Secure, intelligent cabling systems help to meet the emerging need.

Secure, intelligent cabling systems help to meet the emerging need.

In the late 1950s, the National Association of Fire Chiefs recommended that a single number be allocated to report fires. It took 10 years for AT&T to designate the three-digit number 9-1-1 as the "universal emergency number" for citizens throughout the United States. 911 serves as a nationwide telephone number that provides the public with direct access to a public safety answering point (PSAP). A PSAP is an agency or facility designated and authorized to receive and respond to emergency calls requiring one or more public services, such as police, fire, and/or ambulance services.

Enhanced 911

At the same time nationwide adoption of 911 was being encouraged, telecommunications technologies were developing. The 1990s saw the advent of the Internet age and mobile communications, trends that introduced an entirely new set of challenges for 911 services. In 1996, the Federal Communications Commission (FCC) established Enhanced 911 (E911) to improve the effectiveness and reliability of wireless and mobile 911. Its aim is to provide dispatchers with additional information and improve the accuracy of finding the caller's geographical position.

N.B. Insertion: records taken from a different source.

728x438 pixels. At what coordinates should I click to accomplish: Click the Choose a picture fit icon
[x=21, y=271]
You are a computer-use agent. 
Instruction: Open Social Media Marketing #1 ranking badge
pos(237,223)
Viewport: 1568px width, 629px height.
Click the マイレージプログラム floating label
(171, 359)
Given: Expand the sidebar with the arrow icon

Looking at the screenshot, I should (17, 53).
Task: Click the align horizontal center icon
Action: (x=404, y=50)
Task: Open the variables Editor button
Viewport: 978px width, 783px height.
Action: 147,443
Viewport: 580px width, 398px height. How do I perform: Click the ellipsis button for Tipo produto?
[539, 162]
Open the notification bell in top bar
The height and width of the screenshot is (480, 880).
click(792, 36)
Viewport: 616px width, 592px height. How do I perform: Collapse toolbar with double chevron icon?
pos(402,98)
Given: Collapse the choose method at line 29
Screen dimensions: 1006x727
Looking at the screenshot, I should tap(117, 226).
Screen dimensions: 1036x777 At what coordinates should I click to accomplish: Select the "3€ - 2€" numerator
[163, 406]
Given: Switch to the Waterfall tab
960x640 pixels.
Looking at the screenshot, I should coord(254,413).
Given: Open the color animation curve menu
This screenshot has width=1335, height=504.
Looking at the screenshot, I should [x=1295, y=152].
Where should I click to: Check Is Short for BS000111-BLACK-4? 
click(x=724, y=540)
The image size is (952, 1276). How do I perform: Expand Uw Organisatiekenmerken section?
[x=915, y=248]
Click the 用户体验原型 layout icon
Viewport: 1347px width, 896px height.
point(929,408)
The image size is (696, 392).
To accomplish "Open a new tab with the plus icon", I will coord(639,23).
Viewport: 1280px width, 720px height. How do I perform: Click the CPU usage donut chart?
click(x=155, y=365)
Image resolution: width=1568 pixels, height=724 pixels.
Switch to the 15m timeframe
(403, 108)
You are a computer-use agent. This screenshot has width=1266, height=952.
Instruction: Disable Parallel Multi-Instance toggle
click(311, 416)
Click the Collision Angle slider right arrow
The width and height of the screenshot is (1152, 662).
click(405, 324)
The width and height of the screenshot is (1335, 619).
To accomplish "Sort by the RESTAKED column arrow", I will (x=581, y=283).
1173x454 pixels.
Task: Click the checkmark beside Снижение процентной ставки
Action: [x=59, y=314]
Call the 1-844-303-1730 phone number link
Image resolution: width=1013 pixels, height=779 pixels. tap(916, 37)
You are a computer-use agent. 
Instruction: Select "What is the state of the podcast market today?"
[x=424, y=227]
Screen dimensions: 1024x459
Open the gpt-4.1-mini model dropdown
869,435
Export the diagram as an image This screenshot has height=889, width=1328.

When a person dials 911 using a traditional wireline phone, the call is routed to the nearest PSAP that then distributes the emergency call to the proper service. But when a mobile-phone user dials 911, the call may not be routed to the closest 911 center, and the call taker does not receive the callback phone number or the location of the caller. This is especially important when the caller is disoriented, disabled, unable to speak, or does not know their location.

Phase I of E911 legislation, implemented in 1998, requires carriers, upon request of the local PSAP, to report the telephone number of a mobile 911 caller and the location of the antenna that received the call. Phase II—which has an implementation timeline of October 2001 to December 2005—requires mobile carriers to provide the precise location of a wireless 911 caller within 50 to 100 meters.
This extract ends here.